## WORK INSTRUCTION
Go through the material under this sentence. Return every line holding "agent".

## EXERCISE INPUTS
=== Begin Enclosure ===

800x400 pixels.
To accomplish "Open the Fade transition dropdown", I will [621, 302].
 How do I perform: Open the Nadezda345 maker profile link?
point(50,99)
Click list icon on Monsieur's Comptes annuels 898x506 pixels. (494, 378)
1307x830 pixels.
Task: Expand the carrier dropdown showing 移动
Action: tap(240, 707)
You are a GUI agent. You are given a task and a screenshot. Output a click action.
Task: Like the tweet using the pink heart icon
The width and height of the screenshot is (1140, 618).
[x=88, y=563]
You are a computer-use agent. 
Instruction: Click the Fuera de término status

=== End Enclosure ===

## ANSWER SECTION
You are a GUI agent. You are given a task and a screenshot. Output a click action.
You are a computer-use agent. 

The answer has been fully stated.